¿De qué color es el vientre de la cosa?
Hay algo en mí que no quiere morir y que se oculta. Parece un niño con hidrocefalia pues tiene un gran cerebro que de lo único que vive es de ser grande y poderoso. Su misión es desafiar a la muerte. Protegido por un campo de fuerza de estructura concéntrica y extensa dentro del que desconoce todo mal, se halla a salvo al interior del vientre de la cosa y es uno con ella: todo gira a su alrededor.
Hay que acabar con ese niño. Se trata de un Capitán Garfio con síndrome de Peter Pan. Existen métodos: por ejemplo el de Oliverio, personaje de El Lado Oscuro del Corazón, que sacó una vez a su ser niño del closet en el que lo tenía encerrado lloriqueando. Le dijo “deja de llorar marica, sé fuerte. Vamos, te llevaré a alimentar a la nutria” –Oliverio era un adicto a las prostitutas.
En un capítulo de la Dimensión Desconocida, una institutriz es llamada a ocuparse de un bodoque con poderes psíquicos que tiene esclavizados a sus padres y hermanos, aterrorizados por su control mental sobre las cosas, con el que podría hacerlos papilla (mutante nivel 5, dirían los X-Men). La institutriz se ve “seducida” por él y decide hacerla de maestra -es su única salvación. En ocasiones los niños resultan peligrosos pues no desean saber nada acerca de la muerte: escuchar de su existencia es para ellos lo que las tijeras a Sansón.

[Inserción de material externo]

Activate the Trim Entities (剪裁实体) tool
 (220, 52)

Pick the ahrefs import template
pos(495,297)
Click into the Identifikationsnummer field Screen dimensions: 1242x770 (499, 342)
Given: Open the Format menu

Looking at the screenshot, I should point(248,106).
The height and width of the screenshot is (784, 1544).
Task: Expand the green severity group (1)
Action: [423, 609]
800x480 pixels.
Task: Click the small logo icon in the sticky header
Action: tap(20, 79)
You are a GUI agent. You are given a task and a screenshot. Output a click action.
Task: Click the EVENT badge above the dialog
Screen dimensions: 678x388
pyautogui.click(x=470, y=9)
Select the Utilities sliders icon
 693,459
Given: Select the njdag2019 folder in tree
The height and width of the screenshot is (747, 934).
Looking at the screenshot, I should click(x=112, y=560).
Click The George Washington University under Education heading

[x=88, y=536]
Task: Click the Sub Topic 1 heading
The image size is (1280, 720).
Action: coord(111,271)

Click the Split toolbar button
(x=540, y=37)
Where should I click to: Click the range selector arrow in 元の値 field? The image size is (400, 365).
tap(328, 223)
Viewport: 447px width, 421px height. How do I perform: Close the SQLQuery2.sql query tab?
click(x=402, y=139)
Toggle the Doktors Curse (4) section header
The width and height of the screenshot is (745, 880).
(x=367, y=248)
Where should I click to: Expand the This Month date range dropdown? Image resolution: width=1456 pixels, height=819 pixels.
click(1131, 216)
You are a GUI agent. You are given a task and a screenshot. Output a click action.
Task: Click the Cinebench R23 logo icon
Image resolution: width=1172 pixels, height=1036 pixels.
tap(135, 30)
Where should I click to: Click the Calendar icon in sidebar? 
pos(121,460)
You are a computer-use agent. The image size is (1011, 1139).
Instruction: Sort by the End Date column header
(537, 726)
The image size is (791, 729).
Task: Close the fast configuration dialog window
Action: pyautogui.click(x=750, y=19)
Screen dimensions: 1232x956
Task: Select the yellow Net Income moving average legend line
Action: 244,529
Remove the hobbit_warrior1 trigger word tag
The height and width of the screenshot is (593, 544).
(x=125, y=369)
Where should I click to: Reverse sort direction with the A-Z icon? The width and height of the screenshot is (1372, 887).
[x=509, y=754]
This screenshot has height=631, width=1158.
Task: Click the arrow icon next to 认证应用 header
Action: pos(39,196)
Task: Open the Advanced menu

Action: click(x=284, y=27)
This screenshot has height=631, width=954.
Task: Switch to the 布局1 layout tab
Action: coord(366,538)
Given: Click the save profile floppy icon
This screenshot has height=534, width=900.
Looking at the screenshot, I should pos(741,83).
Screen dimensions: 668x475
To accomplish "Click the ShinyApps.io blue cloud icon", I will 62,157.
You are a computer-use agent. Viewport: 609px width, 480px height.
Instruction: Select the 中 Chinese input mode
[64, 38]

Por eso las personas sensatas deciden crecer demasiado pronto y eso implica guardarse al niño en el armario desde la más temprana infancia. Pero ese huésped se sulfura en el encierro, mancha los techos de saliva y sangre, se azota en las paredes y en las vigas. Se convierte en un monstruo entre pálido y verdoso a la manera de Mr. Hyde (por eso hay que cuidarse de las personas sensatas).
Un método para deshacerse de la amenaza, si bien nada recomendable, es el ahorcamiento: hay quienes utilizan su propio cinturón para matar al niño que llevan dentro y luego van y lo esconden dentro del hueco de algún árbol. Entonces se sienten tan culpables que dan su carne al niño muerto y van de calle en calle ahorcando al primer adulto que ven.
Debo decir que existe un sin fin de relaciones con nuestro niño interior. Y como nadie sabe para quién trabaja, estas maneras terminan engrosándole el caldo al niño, cuyo único objetivo es resanar las grietas producidas por la muerte a su guarida. Así, nadie está exento de alimentar al ogro infante: algunos se inventan religiones para tenerlo contento; otros confían en el socialismo o en el libertarismo económico y en su peluda mano invisible; algunos ponen bombas; otros se consumen en las drogas y otros más habitan su esferita de cristal templado. Tienen por consigna olvidarse de la muerte confiando en su destino manifiesto o en alguna providencia. La fantasía de nuestro Oliverio radicaba en soñar con la mujer que vuela.
Yo no quiero matar al infante en mis adentros: los sueños que produce no están mal, pero sus exigencias son demasiado graves. Si me descuido, en un segundo me encuentro haciendo frente a alguien que apenas conozco, las peores pataletas y berrinches.
Tengo que convencerte, niño mío, de que tus días están contados y de que las mujeres o los hombres que vuelan No Existen. No puedo hacerme cargo de ti. Tienes que madurar y hacerte responsable. Sólo así me dejarás vivir y pondrás crear algo de provecho para ambos. Quizá termines la novela que iniciaste o me lleves a escalar el Everest.